Le président tchétchène Ramzan Kadyrov où l'ignoble rejoint le façadisme de l'État de droit ! Ramzan Kadyrov, accusé par l'ONG russe Memorial du meurtre de la militante des droits de l'homme Natalia Estemirova, porta plainte contre la mémoire de la militante « pour atteinte à l'honneur, à la dignité et à la réputation du président tchétchène », invoquant son honneur de « père de famille » et de « fils de président martyr ».

Natalia Estemirova
© 2007 Victoria Ivleva-Yorke - Creative Commons - Diffusion & modification autorisées

Ces autorités pro-russes construisent leur légitimité patriotique sur la lutte contre le Wahhabisme. Les guerres de Tchétchénie étaient des conflits certes indépendantistes, mais surtout religieux : l'Église chrétienne orthodoxe contre un islam qui se radicalisa. Dans ce contexte, Natalia Estemirova continuait à dénoncer les exactions sommaires en Tchétchénie, là où le Kremlin leva, en avril 2009, « l'opération antiterroriste » déclenchée en 1999, permettant ainsi le retrait des forces militaires déployées depuis.

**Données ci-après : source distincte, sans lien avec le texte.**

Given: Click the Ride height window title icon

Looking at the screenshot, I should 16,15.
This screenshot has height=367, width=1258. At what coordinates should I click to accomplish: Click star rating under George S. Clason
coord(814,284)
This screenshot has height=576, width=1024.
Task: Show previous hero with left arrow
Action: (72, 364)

Ramzan Kadyrov aura le cynisme de faire savoir que la perte de Natalia Estemirova était regrettable pour les droits des tchétchènes : la popularité Estemirova ne s'efface pas par le sang ! Les ONG sont nombreuses à remplir les missions d'un État défaillant. Mais les ONG soutenues par les autorités servent la reconstruction qui efface l'identité tchétchène, avec cette évidence qu'il faut bien continuer à vivre, puisque la question militaire semble dans l'impasse...

Femme d'expérience, prudente, Natalia Estemirova était, compte tenu de ses informateurs, la seule à tenir l'inventaire des crimes en Tchétchénie : plus personne ne le tiendrait aujourd'hui... Il semble acquis que Moscou et Grozny aient voulu effacer à jamais la mémoire des crimes contre l'humanité perpétrés en Tchétchénie ! En Russie, il est admis que celui qui s'applique à trop nuire à la mémoire de Staline, ne serait pas un bon patriote. Le despote ayant, aux yeux des autorités actuelles, eut pour mérite de mettre en respect le monde devant le génie russe.

La résignation, voilà ce que Natalia Estemirova combattit toute sa vie, résolue, avec abnégation ! Elle rejoint Anna Politkovskaïa dans le panthéon des femmes de libertés... Elle laissera pour l'Histoire cette mémoire, dignité d'un peuple tchétchène, toujours dominé par la puissance russe... Raison d'État qui ne sut pas se grandir avec la main tendue de la réconciliation !
      


Hommage Estemirova
envoyé par rsf_internet. - L'info internationale vidéo.
Rassemblement à Paris, le 17 juillet 2009, en hommage à la défenseur des droits de l'homme Natalia Estemirova, assassinée en Tchétchénie, le 15 juillet 2009

Voir aussi :
       Comité de Tchétchénie
      

ANNEXE
Le 3 septembre 2009, Moscou annonce qu'il y aura un nouveau procès Politkovskaïa... La communauté internationale se félicite de ce geste de bonne volonté du Kremlin en direction des droits de l'Homme, malgré le coutumier cynisme dont Poutine se fait fort, avec ironie, devant les russes, qui parfois osent sourire des caricatures très inspirées par Vladimir.

Selon le journal d'investigation « le canard enchaîné », le petit-fils de Staline a porté plainte contre Novaïa Gazeta pour avoir souillé la mémoire de son aïeul, souillé la nation russe...

ANNEXE
Le petit fils de Staline est débouté, le 13 octobre 2009, de sa plainte contre Novaïa Gazetta.

ANNEXE
Le Parlement européen a décerné, le jeudi 22 octobre 2009, le prix Sakharov 2009 à Memorial, l'ONG de Natasha Estemirova.